The main problem is that the U.S. system is so broken and the lack of proper medical treatment is so historically engrained that there has been no preventative treatment and there are many, many, many more chronically sick people who were just never able to get help...and it would flood and crush a universal system if they tried to implement it from the start.
The problem is in the trim. Too many people making too much money to
just let it go. All those insurance companies, lawyers, investigators,
bureaucrats with paperwork, ad nauseum, they all have a lot to lose.

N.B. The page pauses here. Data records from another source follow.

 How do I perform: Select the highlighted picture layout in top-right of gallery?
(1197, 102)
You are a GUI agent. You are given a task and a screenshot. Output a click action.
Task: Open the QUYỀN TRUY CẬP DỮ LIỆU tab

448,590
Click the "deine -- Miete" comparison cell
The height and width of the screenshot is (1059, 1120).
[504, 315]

They won't allow it to happen, because they want the "trim" in their
pockets.

Quote:
Originally Posted by Hack&Lube View Post
I look at my grandparents who have gotten free preventative medical treatment for decades up here in Canada and I shudder to think what it woudl be like if they could never afford that over all these years and their problems just piled up and got much worse over time. The worse the condition, the more geometric the rate of costs to provide proper treatment.
I know of a family in such a situation. Moved to USA, spent a couple
of years there. 2 youngest have some disease that costs a fortune
in USA, and a lack of adequate care caused by lack of money.
Moved back to Canada to much better care and few costs.

For the person who wondered earlier, my Dad worked most of his
working life in Canada, and has only been in the USA for the past
10 years. So, he's already paid his taxes, in fact he retired in Canada,
before "getting an offer he couldn't refuse" in the USA. He could
be sitting in Canada retired for the past 10 years, but decided to
put it off...for a while. Now contemplating complete retirement.